Rewrite the lines between the one holding "You are a computer-use agent. 1290x727" and the one holding "Looking at the screenshot, I should [x=157, y=17].", inclusive, replacing "Viewport" with "Window" and leaving everything else unchanged.
BEGIN DATA EXTRACT
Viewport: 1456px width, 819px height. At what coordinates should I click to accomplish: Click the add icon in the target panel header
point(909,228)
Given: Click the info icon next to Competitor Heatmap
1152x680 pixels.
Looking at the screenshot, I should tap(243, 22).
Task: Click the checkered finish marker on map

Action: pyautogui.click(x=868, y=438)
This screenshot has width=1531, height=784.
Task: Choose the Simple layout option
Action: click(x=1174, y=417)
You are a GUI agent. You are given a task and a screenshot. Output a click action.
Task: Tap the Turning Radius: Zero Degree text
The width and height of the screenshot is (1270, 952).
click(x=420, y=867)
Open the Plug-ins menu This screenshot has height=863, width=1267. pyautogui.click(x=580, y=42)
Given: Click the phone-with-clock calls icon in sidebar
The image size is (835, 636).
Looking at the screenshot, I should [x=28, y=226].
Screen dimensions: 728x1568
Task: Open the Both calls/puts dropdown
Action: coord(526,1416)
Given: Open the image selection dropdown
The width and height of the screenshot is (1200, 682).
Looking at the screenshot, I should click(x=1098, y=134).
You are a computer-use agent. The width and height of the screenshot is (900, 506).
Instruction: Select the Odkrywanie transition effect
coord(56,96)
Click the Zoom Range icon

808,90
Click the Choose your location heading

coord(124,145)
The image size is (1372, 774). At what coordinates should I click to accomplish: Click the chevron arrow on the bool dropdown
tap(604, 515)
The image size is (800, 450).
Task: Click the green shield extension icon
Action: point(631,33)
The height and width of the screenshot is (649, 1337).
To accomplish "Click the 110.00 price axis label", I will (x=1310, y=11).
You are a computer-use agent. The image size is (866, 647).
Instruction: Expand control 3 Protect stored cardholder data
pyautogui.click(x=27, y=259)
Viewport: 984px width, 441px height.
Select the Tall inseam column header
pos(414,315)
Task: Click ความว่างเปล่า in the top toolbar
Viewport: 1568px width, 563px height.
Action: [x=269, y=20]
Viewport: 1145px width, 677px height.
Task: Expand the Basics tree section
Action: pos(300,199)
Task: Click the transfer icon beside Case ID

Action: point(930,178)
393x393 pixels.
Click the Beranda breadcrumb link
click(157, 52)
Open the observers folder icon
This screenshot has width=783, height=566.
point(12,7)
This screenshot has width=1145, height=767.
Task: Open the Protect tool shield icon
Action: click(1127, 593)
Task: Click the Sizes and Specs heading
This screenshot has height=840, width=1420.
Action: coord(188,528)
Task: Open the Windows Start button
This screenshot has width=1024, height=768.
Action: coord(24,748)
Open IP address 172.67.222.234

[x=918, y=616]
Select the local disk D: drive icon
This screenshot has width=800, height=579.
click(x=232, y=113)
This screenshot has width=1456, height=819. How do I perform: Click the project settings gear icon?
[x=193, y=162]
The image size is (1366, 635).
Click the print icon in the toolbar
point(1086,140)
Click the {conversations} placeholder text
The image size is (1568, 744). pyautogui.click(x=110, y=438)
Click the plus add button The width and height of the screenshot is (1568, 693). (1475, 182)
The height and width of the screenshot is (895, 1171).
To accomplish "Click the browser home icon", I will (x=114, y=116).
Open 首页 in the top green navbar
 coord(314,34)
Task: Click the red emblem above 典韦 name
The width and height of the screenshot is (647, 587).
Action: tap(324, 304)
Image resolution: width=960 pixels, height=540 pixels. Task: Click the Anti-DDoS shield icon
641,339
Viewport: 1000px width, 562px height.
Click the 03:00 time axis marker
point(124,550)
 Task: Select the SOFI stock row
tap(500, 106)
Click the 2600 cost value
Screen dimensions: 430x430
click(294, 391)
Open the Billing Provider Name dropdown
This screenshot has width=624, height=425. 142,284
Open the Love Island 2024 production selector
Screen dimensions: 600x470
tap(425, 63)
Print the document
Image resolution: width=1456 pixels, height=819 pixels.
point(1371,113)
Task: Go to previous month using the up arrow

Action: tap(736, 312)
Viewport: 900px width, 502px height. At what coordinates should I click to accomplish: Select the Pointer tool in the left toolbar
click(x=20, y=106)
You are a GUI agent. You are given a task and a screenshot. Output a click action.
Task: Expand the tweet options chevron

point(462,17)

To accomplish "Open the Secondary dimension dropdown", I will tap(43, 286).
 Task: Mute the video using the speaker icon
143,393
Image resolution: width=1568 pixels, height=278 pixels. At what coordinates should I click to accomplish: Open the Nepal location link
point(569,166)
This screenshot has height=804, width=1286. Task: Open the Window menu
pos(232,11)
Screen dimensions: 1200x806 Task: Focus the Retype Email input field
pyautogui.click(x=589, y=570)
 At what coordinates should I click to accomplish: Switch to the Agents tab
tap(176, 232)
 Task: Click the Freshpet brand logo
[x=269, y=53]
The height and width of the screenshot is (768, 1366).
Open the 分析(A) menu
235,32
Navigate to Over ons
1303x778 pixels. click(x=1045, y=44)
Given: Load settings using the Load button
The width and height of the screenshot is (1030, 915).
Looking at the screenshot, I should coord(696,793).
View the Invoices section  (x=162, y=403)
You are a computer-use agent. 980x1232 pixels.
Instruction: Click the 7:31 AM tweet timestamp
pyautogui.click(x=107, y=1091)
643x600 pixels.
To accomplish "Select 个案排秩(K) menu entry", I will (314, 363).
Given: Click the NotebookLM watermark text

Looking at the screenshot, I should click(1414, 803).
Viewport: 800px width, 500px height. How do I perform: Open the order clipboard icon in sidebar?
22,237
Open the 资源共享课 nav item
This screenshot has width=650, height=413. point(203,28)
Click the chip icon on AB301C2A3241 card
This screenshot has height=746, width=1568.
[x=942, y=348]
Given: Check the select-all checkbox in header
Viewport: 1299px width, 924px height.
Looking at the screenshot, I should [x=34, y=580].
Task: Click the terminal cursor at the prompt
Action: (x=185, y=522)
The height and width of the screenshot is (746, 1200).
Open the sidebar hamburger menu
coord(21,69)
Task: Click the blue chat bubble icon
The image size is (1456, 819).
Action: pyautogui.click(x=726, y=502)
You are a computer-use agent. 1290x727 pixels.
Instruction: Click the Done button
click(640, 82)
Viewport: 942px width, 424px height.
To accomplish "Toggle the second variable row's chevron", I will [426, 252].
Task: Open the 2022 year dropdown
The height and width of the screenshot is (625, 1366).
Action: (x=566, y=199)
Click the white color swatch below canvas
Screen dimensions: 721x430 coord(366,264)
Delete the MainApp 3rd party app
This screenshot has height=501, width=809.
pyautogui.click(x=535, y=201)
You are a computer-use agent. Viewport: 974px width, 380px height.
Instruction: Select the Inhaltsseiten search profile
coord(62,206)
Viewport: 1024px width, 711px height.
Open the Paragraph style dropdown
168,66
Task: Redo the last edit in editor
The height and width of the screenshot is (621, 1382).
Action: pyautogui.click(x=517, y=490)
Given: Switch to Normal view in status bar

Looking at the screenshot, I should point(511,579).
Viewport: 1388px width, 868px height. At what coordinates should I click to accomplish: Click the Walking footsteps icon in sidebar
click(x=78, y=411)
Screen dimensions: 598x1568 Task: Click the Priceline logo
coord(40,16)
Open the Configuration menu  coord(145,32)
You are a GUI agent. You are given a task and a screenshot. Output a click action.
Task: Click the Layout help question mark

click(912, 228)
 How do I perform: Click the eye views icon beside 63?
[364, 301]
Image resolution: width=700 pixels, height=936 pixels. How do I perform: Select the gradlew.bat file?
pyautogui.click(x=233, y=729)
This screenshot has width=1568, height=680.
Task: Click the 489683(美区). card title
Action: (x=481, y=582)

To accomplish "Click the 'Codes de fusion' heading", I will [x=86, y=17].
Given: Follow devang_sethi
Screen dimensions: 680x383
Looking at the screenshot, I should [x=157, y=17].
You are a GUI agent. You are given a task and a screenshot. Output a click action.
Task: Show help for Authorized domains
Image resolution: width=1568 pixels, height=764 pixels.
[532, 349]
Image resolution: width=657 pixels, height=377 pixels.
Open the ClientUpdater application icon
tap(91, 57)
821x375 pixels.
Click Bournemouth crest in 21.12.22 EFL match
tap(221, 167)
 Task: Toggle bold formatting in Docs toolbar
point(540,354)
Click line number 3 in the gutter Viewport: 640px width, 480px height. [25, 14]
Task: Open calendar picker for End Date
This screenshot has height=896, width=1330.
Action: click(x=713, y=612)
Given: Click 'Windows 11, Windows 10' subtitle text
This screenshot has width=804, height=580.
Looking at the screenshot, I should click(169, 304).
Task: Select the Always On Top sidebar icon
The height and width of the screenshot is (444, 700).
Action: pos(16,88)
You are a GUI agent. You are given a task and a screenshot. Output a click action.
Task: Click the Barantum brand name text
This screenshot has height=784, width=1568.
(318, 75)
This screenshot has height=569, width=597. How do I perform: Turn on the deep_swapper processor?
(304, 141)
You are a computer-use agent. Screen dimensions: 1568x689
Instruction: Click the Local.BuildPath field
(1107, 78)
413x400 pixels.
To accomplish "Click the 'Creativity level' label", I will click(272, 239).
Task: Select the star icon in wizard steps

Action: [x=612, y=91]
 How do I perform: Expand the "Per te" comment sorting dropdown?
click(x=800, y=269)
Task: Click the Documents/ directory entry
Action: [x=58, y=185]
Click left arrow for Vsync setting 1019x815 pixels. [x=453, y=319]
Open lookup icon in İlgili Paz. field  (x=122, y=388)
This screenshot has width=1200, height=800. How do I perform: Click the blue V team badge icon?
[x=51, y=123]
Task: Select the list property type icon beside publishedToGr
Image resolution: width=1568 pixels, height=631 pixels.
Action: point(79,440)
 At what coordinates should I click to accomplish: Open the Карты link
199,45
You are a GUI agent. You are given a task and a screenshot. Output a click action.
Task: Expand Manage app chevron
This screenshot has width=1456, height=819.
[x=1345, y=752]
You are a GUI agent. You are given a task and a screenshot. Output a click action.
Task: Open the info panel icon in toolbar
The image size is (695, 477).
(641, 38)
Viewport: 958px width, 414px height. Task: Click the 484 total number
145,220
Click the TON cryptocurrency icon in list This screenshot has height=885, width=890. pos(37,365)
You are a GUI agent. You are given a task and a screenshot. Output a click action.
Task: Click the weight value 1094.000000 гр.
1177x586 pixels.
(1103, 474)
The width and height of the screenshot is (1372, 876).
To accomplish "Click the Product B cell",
END DATA EXTRACT
**RESULT OF THE EXERCISE**
You are a computer-use agent. 1290x727 pixels.
Instruction: Click the Done button
click(640, 82)
Window: 942px width, 424px height.
To accomplish "Toggle the second variable row's chevron", I will [426, 252].
Task: Open the 2022 year dropdown
The height and width of the screenshot is (625, 1366).
Action: (x=566, y=199)
Click the white color swatch below canvas
Screen dimensions: 721x430 coord(366,264)
Delete the MainApp 3rd party app
This screenshot has height=501, width=809.
pyautogui.click(x=535, y=201)
You are a computer-use agent. Window: 974px width, 380px height.
Instruction: Select the Inhaltsseiten search profile
coord(62,206)
Window: 1024px width, 711px height.
Open the Paragraph style dropdown
168,66
Task: Redo the last edit in editor
The height and width of the screenshot is (621, 1382).
Action: pyautogui.click(x=517, y=490)
Given: Switch to Normal view in status bar

Looking at the screenshot, I should point(511,579).
Window: 1388px width, 868px height. At what coordinates should I click to accomplish: Click the Walking footsteps icon in sidebar
click(x=78, y=411)
Screen dimensions: 598x1568 Task: Click the Priceline logo
coord(40,16)
Open the Configuration menu  coord(145,32)
You are a GUI agent. You are given a task and a screenshot. Output a click action.
Task: Click the Layout help question mark

click(912, 228)
 How do I perform: Click the eye views icon beside 63?
[364, 301]
Image resolution: width=700 pixels, height=936 pixels. How do I perform: Select the gradlew.bat file?
pyautogui.click(x=233, y=729)
This screenshot has width=1568, height=680.
Task: Click the 489683(美区). card title
Action: (x=481, y=582)

To accomplish "Click the 'Codes de fusion' heading", I will [x=86, y=17].
Given: Follow devang_sethi
Screen dimensions: 680x383
Looking at the screenshot, I should [x=157, y=17].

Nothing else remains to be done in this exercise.